*** Opening of Exercise data ***

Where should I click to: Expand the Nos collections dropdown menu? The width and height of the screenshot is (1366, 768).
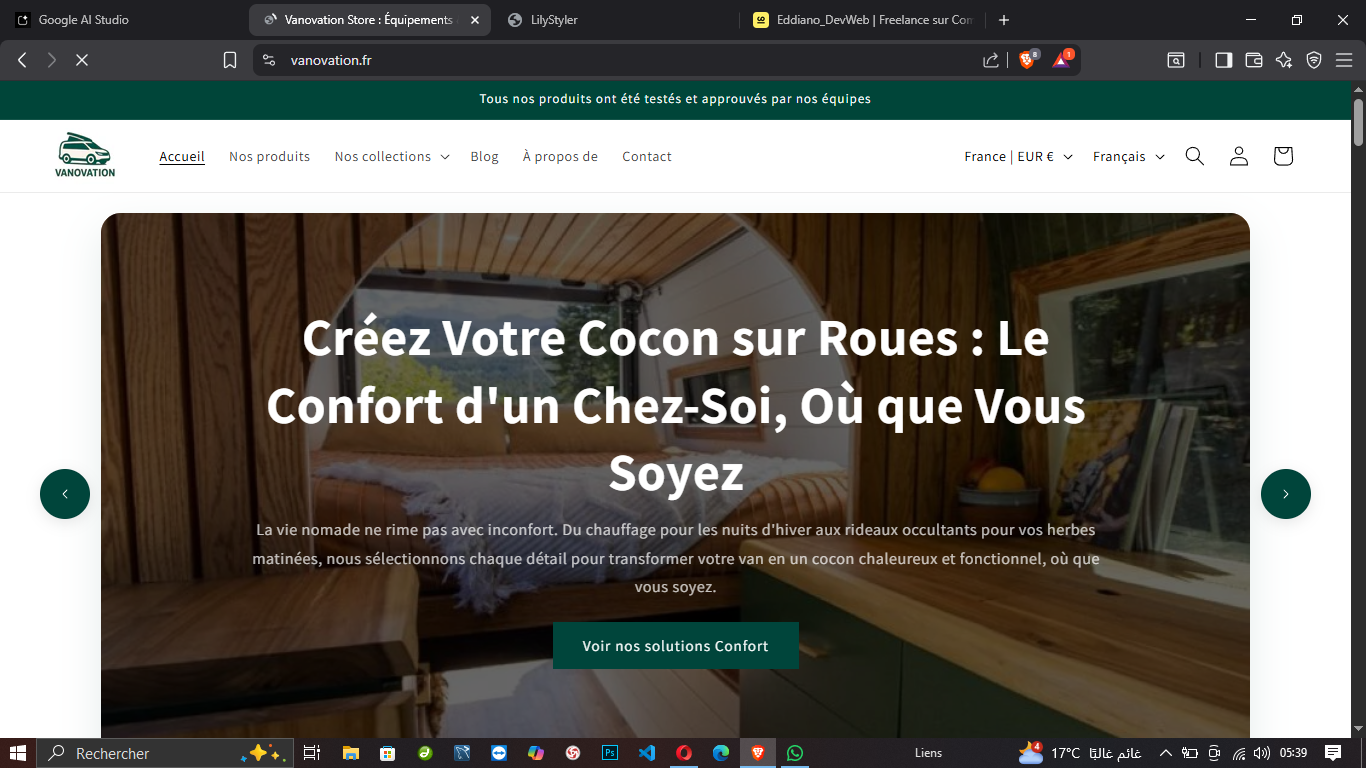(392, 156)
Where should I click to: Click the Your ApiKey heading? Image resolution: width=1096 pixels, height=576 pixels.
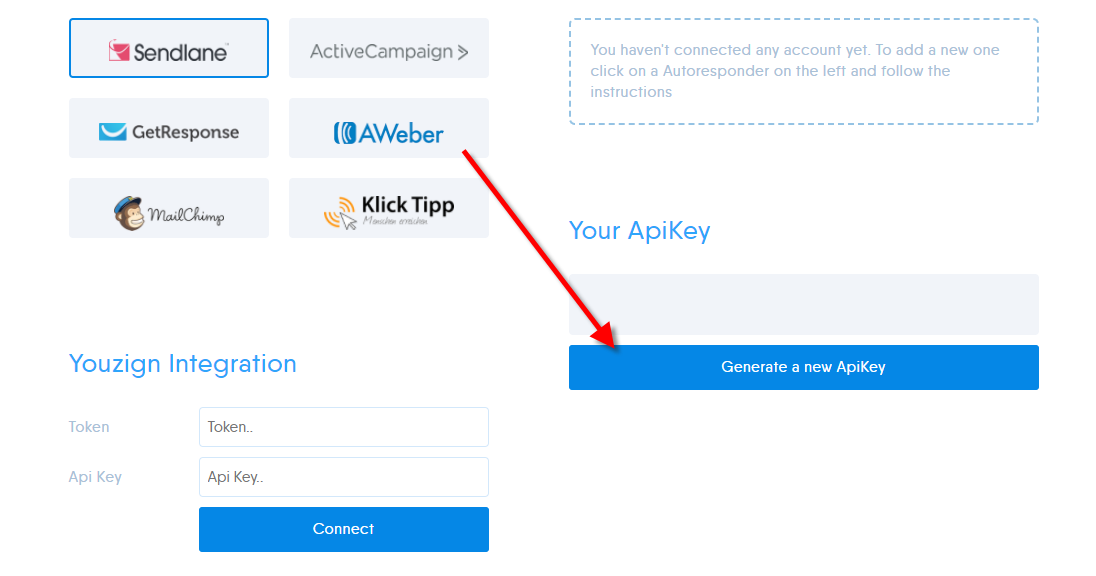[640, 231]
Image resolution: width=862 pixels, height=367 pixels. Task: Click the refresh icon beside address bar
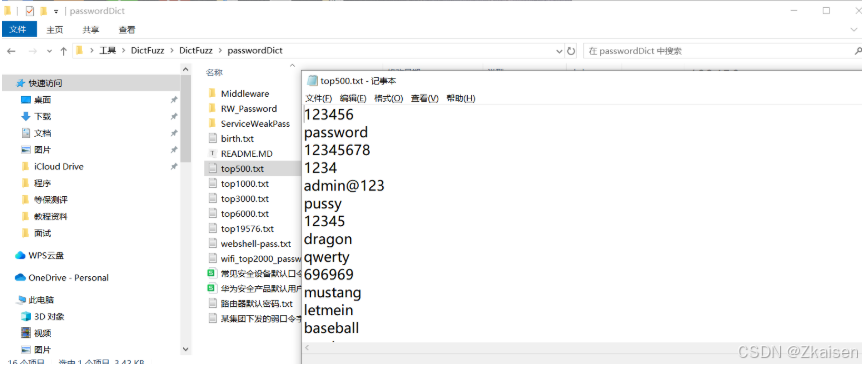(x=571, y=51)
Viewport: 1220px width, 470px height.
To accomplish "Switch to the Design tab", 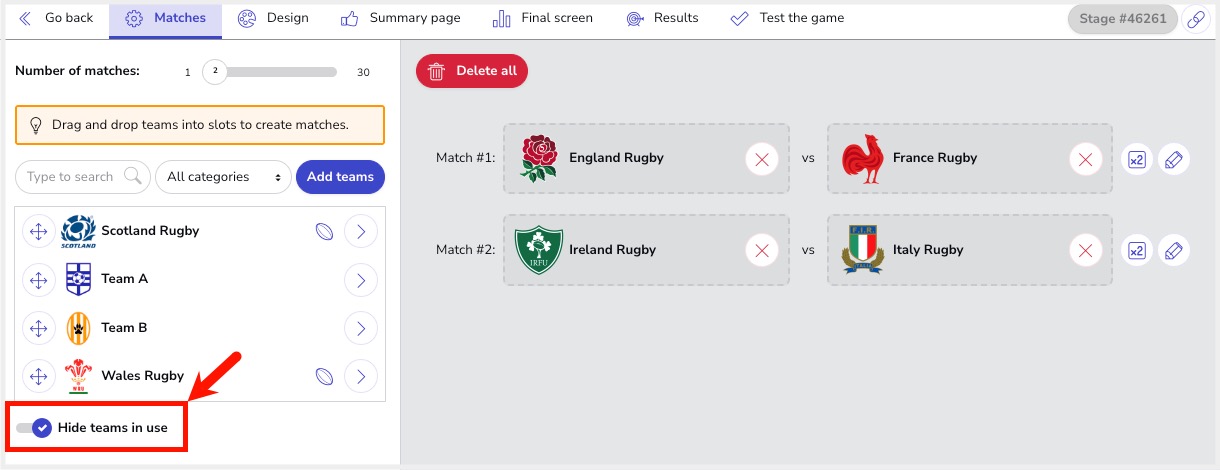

*** Close of Exercise data ***

The answer consists of the records repeated exactly, without any images.

Where should I click to: Expand the Nos collections dropdown menu? The width and height of the screenshot is (1366, 768).
(392, 156)
Where should I click to: Click the Your ApiKey heading? Image resolution: width=1096 pixels, height=576 pixels.
[640, 231]
Image resolution: width=862 pixels, height=367 pixels. Task: Click the refresh icon beside address bar
(x=571, y=51)
Viewport: 1220px width, 470px height.
To accomplish "Switch to the Design tab", 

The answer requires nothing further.